* start Entries *

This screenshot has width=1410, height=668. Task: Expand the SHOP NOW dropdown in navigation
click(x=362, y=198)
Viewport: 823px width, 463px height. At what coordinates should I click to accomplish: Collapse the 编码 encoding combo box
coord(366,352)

* end Entries *
* start Entries *

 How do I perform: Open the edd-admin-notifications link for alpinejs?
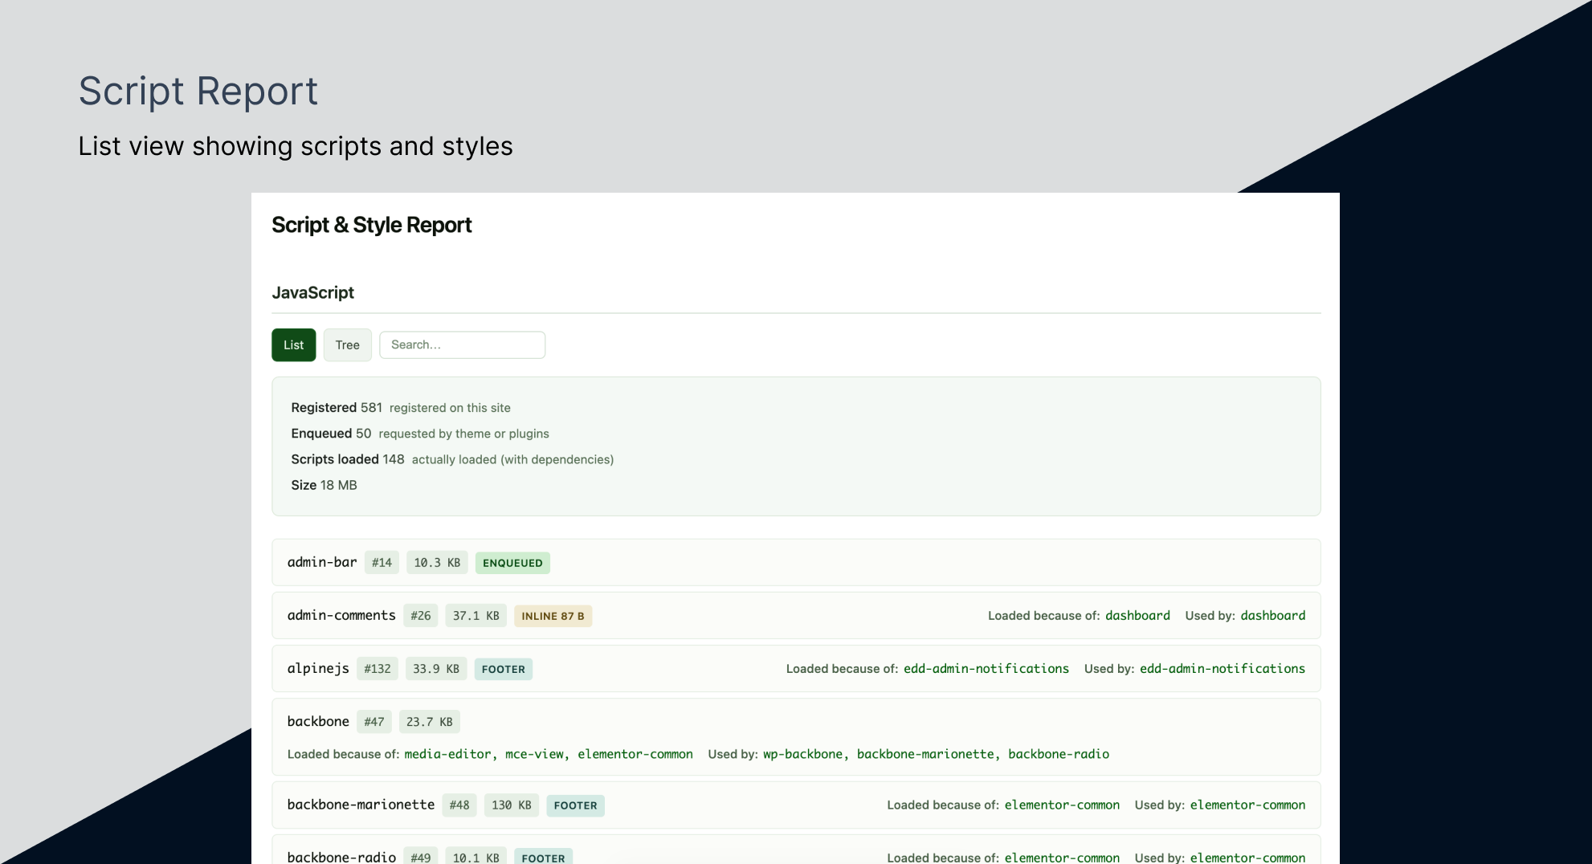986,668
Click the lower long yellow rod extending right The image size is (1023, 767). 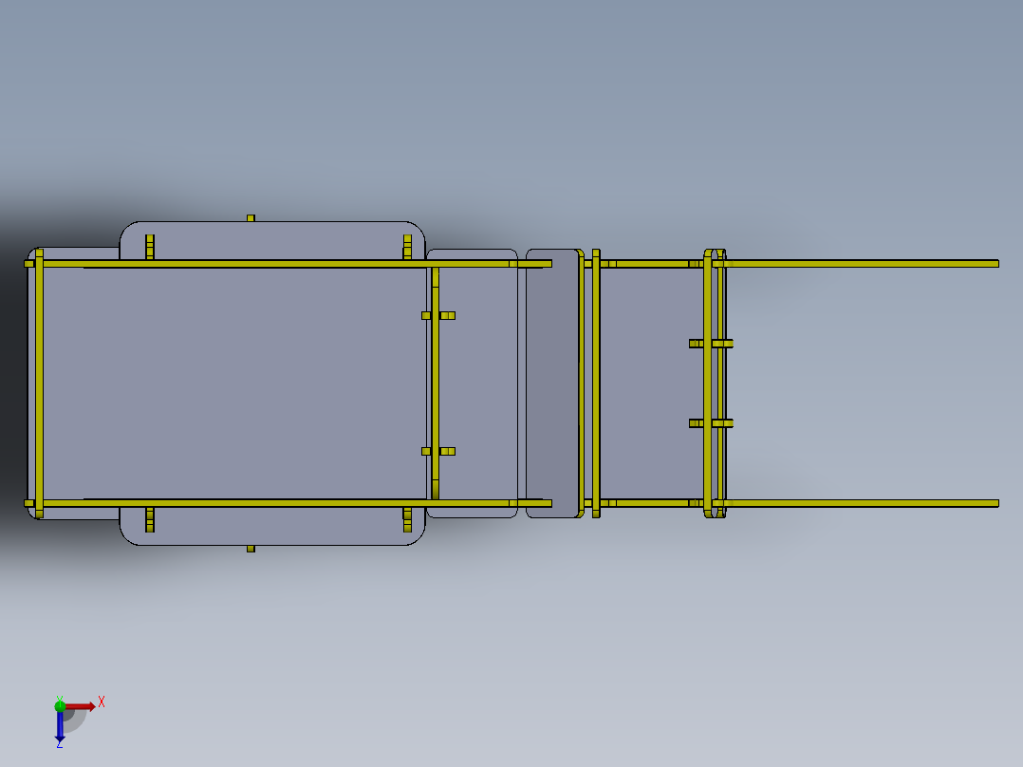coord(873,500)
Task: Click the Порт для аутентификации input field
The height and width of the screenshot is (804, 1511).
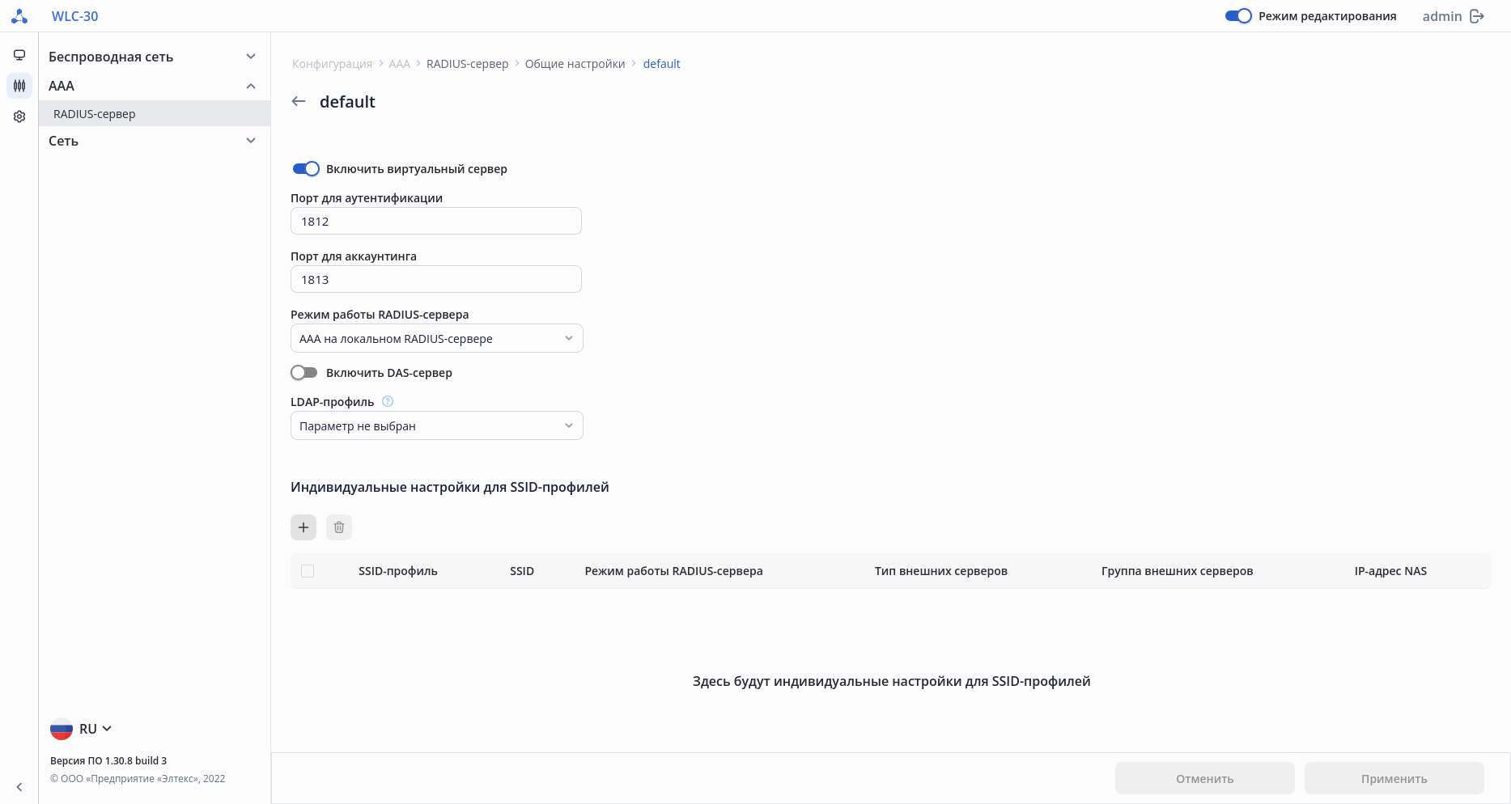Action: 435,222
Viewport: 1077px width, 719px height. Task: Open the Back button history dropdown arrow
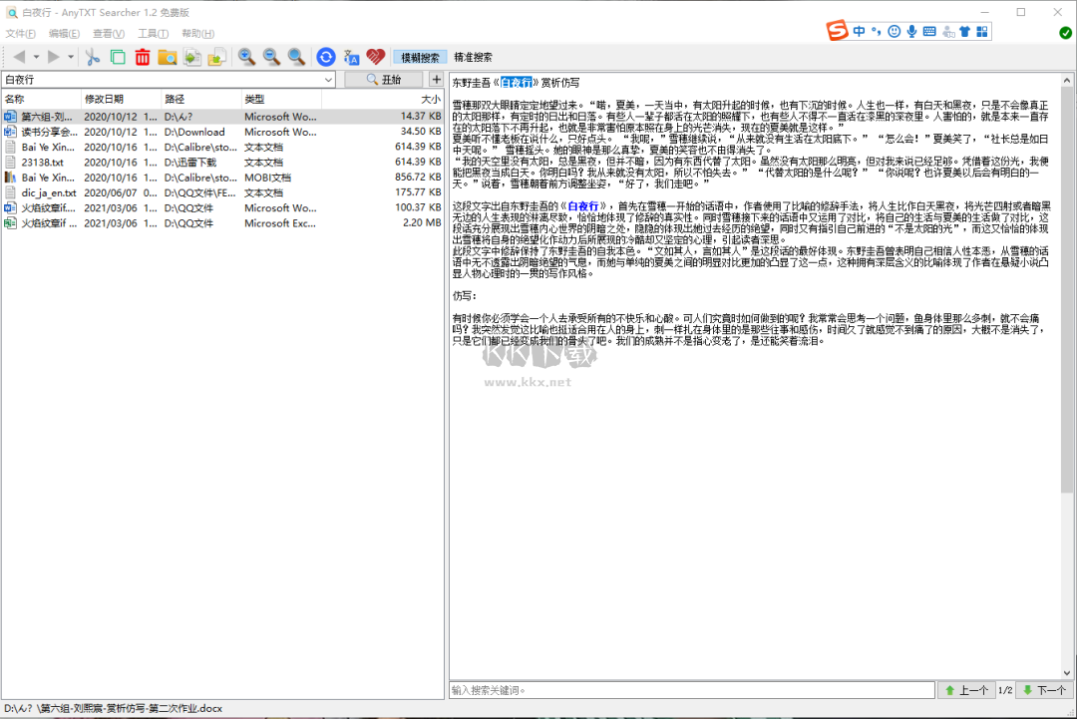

* end Entries *

Description of the task: Format the listing as a Markdown table with the columns "No." and "Line", starting with the line that contains "This screenshot has" and going on through the line that contains "coord(366,352)", numbering each row and leaving out blank lines.

Task output:
| No. | Line |
|---|---|
| 1 | This screenshot has width=1410, height=668. Task: Expand the SHOP NOW dropdown in navigation |
| 2 | click(x=362, y=198) |
| 3 | Viewport: 823px width, 463px height. At what coordinates should I click to accomplish: Collapse the 编码 encoding combo box |
| 4 | coord(366,352) |